Cloning and Expression of Recombinant Human Matrix Metalloproteinases-1 from Pichia Pastoris Expression System

• Main Authors: Po-Wen Tseng, 曾柏文
• Other Authors: Shann-Tzong Jiang
• Format: Others
• Language: zh-TW
• Published: 2010
• Online Access: http://ndltd.ncl.edu.tw/handle/40115699422714569810

碩士 === 靜宜大學 === 食品營養研究所 === 98 === Matrix metalloproteinases are zinc-binding endopeptidases that collectively degrade the constituent macromolecules of the extracellular matrix. MMP-1, can degrade collagen, is thought to participate in skin wrinkle and has been implicated in playing important roles during metastasis of malignant tumors.
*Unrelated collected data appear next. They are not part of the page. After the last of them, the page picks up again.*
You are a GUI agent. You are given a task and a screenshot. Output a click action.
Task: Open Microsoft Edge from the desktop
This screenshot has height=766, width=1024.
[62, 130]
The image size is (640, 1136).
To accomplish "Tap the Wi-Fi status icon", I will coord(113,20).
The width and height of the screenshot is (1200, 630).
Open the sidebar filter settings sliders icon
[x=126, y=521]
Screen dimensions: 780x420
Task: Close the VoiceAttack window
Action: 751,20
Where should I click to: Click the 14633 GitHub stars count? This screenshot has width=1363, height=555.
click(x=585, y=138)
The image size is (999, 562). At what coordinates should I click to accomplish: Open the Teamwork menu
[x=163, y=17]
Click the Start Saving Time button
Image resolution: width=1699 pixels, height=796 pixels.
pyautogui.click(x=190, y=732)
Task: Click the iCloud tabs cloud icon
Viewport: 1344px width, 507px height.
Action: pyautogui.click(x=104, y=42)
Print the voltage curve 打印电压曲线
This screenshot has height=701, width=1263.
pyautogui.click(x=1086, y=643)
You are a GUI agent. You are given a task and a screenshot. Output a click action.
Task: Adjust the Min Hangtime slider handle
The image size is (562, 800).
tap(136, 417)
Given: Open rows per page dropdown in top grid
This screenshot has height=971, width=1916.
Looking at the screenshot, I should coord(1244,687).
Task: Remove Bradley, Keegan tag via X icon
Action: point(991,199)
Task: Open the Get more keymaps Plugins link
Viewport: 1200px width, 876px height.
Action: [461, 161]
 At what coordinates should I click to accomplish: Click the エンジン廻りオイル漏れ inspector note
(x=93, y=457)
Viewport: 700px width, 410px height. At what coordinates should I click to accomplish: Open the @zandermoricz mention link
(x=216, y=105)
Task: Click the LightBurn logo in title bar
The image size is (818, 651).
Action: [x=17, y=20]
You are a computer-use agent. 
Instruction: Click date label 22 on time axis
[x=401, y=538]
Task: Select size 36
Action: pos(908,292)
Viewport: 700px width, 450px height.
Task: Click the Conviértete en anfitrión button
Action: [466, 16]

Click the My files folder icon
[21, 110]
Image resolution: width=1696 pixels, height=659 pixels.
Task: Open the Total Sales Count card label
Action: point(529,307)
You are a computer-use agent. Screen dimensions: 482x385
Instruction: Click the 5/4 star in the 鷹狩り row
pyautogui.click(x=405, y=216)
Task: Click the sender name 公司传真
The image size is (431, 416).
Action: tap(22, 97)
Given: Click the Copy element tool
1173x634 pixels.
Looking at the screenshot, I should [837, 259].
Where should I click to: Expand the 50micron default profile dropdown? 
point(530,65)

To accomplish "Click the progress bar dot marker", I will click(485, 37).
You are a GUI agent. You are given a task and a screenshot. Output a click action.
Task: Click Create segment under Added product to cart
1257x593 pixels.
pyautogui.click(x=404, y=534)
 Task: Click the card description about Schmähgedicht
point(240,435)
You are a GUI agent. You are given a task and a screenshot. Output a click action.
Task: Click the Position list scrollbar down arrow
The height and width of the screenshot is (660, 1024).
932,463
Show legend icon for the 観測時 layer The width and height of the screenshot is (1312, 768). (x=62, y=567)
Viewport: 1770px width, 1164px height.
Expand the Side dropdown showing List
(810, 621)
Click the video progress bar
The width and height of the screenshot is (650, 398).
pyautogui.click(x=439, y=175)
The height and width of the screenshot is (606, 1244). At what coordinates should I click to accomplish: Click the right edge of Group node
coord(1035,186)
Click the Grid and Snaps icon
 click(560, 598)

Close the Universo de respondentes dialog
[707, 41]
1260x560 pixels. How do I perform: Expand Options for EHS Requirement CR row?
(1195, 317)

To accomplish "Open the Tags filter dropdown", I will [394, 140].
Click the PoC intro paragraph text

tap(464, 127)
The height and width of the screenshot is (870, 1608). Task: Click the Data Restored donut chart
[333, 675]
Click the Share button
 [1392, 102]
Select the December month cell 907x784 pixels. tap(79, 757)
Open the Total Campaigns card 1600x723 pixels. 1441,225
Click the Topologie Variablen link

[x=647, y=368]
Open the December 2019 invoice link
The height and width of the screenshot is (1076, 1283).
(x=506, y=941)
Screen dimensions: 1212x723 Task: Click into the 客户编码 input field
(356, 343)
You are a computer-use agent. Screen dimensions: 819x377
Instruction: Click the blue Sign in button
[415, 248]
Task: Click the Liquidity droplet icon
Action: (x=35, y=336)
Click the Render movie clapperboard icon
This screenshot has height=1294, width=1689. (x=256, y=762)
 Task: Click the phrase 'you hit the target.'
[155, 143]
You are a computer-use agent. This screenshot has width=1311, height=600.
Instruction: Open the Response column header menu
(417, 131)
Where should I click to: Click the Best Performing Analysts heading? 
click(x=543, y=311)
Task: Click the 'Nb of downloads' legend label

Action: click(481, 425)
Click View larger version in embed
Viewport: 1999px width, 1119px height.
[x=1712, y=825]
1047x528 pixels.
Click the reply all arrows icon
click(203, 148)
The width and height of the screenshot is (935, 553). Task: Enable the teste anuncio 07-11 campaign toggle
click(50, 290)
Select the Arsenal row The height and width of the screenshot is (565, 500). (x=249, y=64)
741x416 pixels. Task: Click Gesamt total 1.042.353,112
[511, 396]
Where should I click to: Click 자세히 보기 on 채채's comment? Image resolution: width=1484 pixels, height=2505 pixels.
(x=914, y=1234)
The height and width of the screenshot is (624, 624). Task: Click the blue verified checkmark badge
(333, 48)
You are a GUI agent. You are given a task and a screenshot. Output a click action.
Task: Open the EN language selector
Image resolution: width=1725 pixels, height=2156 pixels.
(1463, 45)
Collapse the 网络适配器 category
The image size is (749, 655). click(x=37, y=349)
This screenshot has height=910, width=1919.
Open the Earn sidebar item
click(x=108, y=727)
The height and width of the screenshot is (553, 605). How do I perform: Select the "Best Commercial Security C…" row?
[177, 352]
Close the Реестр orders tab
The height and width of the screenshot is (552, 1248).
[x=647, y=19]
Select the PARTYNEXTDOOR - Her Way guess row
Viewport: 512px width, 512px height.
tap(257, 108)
In the study, one polynucleotide (1158 bp) encoding mature human MMP-1 was designed, based on the amino acid sequence of the protein and the genetic codon usage frequency of Pichia pastoris, and constructed by assembly PCR, cloned into pGAPZαC and pPICZαC expression vectors, respectively, and finally transformed into Pichia pastoris X-33 expression host. After 3 days shaking cultivation and under control of GAP promoter and AOX1 promoter, respectively, high level of active form of recombinant human MMP-1 was expressed secretively byα-signal sequence. According to the results of SDS-PAGE, periodic acid schiff staining and N-terminal sequence analysis, there are two recombinant human MMP-1 proteins were expressed and could be purified by nickel- trap chromatography. The larger one (about 60 kDa) is a active form glycosylated rhMMP-1 but the smaller one (about 45kDa) is not glycosylated. In the future, the recombinant human MMP 1 could be used in food industry applications as meat tenderizer and used in searching MMP-1 inhibitors as anti-wrinkle reagents in cosmetic applications or as anticancer reagents in medical application.